CONSEGNA ESERCIZIO = Secondo l'estratto della pagina, in che giorno Matteo Salvini ha annunciato l'apertura ufficiosa della crisi di governo?

ESTRATTO DELLA PAGINA =
- - -

Dopo l’8 agosto, giorno in cui Matteo Salvini ha annunciato l’apertura ufficiosa della crisi di governo, sembrerebbe che il leader della Lega non ne abbia azzeccata più una. Nonostante i ripetuti moniti degli uomini a lui più vicini, il leader del Carroccio ha aperto uno dei periodi più strani e controversi della storia politica dell’Italia degli ultimi anni.

Ora, quasi barcollando nel buio, l’ex Ministro dell’Interno continua a ripetere sempre le stesse parole, gli stessi concetti, le stesse incostituzionali illazioni. Da “poltronari” a “governo non voluto dal popolo”, alla sua retorica da Papeete si va affiancando, in cuor suo, il rimorso per un gesto compiuto a causa della troppa sicurezza maturata guardando il risultato dell’Europee e i conseguenti sondaggi che davano la Lega vicina al 38%.

Apparentemente i due Mattei non avrebbero quasi niente in comune. Uno centrista, l’altro sovranista. Uno euro-entusiasta, l’altro euro-scettico. Invece no. Entrambi sono figli della stessa politica, quella della comunicazione totale, dell’effetto scenico. Entrambi usano in modo quasi smodato i social per comunicare con la propria base. E lo fanno alla stessa maniera, punzecchiandosi a vicenda con messaggi al limite della provocazione.

Matteo Salvini, come il suo omonimo nel 2016, è riuscito nella rovinosa impresa di far crollare tutto quello che aveva costruito. Spinto dall’arroganza ha rovesciato un governo, all’interno del quale aveva l’inerzia dalla sua parte, catapultandosi ai margini del Parlamento. Ed ora, ha monopolizzato le reti televisive per tornare alla ribalta. Entrambi i Mattei sono stati traditi dalla loro ambizione e dalla loro presunta intoccabilità.

- - -

DATI FORNITI =
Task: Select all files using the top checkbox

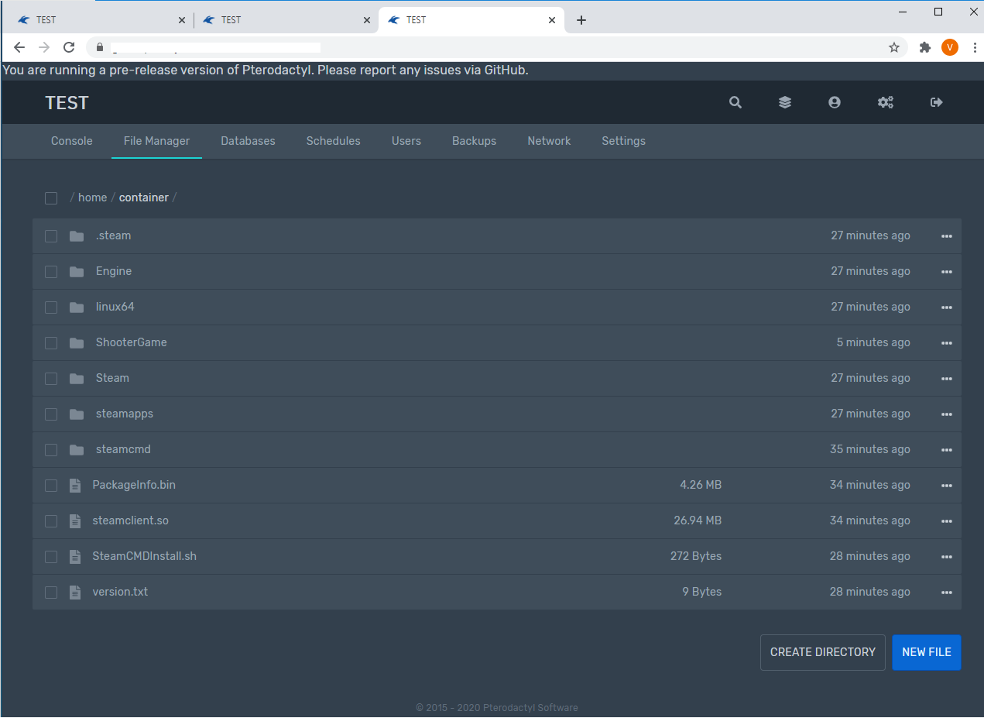Action: (x=51, y=198)
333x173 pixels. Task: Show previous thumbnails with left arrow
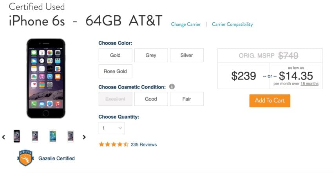pos(4,137)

- - -

RISPOSTA = L'8 agosto.